This library provides a simplified set of Date and Time classes for Scala.
It provides a very thin wrapper around Joda Time (http://www.joda.org/joda-time), and relies on Joda Time for handling all the complexity of Date and Time processing.
The intention of the library is two-fold:
-
Provide Scala-friendly Date and Time classes.
-
Reduce chronology and time zone related confusion and bugs.
- Primary Classes
- Intention 1 - Scala Friendly Time Handling
- Intention 2 - Reducing time zone and chronology related confusion
-
Instant - An instant in time - similar to a Joda ReadableInstant and its subclasses (e.g. DateTime) or a JDK Date.
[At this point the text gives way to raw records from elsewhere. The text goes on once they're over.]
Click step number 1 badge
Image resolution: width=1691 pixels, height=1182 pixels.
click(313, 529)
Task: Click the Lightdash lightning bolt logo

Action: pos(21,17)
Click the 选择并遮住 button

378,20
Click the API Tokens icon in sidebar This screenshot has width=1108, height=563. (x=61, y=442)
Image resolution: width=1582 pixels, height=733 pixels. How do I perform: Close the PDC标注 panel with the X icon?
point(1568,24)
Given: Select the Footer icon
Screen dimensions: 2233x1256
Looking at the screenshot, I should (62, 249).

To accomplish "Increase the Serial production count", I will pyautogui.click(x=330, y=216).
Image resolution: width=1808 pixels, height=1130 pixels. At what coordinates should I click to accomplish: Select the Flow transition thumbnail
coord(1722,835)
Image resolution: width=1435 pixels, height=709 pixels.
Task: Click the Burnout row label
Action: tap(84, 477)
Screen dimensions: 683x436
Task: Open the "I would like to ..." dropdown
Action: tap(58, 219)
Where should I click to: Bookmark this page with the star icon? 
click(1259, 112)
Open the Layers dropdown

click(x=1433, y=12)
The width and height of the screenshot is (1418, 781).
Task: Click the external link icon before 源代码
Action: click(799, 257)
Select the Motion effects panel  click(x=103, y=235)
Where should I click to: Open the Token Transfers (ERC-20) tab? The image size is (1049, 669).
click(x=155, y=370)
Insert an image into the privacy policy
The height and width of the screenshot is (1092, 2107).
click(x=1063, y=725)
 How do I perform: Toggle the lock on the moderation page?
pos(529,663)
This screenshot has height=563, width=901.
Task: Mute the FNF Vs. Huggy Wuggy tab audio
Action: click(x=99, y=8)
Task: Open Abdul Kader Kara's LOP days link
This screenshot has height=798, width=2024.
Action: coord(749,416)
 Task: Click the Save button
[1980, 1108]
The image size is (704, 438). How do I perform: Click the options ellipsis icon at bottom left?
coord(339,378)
This has no concept of chronology or time zone. -
Date - A date in the calendar with no concept of time of day or time zone (i.e. it is a day, a month and a year) - similar to Joda's LocalDate. There's no direct JDK "pure" date class.
-
Time - A time of day with no concept of date or time zone (i.e. it is an hour, minute, second and millisecond) - similar to Joda's LocalTime. There's no direct JDK "pure" time-of-day class.
-
DateAndTime - A combination of Date and Time into a single case class - similar to Joda's LocalDateTime.
-
Zone - A time zone - wraps a Joda DateTimeZone, similar to the JDK's TimeZone class.
-
Clock - Something that can provide the current time and date. This is a trait, with a single concrete implementation "SystemClock".
-
Duration - A length of time, wraps a Long representing a number of milliseconds - similar to Joda's Duration. Note that for the purposes of time arithmetic, Durations are directed (i.e. a Duration can be negative).
This is supported by:
-
Representing Instant as a case class containing a Long - milliseconds since the Epoch UTC.
-
Representing partial classes (e.g. Date) as case classes containing simple integer values.
-
Avoiding cluttering these classes with unnecessary concerns. For example, conversion to Joda is provided in a separate Conversions object (JDK conversions perhaps to follow).
-
Having a standard "equals" method that does the right thing - i.e. if two objects represent the same thing, they are equal (no Joda-style "equals" and "isEqual" methods that return different values).
This is more tricky. But some points are:
-
Instant has no concept of chronology or time zone. Two Instants are equal if they refer to the same point in time (unlike Joda instants, which embed a chronology and time zone and have an equals method that often returns "false" even if they represent the same point in time - see the differences between equals and isEqual methods in Joda DateTime). The only place in this class that time zone or chronology are used is in the "toString" method (which displays an ISO8601 version of the Time in the ISO chronology with UTC time zone).
-
Date has no concept of time zone. A date is just that - a representation of a day/month/year unattached to any particular location. Note that the concept of a "date" has no meaning without chronology - in our case we use the ISO chronology to validate the values in the Date upon construction.
-
Time also has no concept of time zone.
-
Any conversions or calculations that are time zone dependent require the zone to be provided and are generally methods on the Zone class. There is no "default" or "local" time zone to confuse things - the developer must be specific.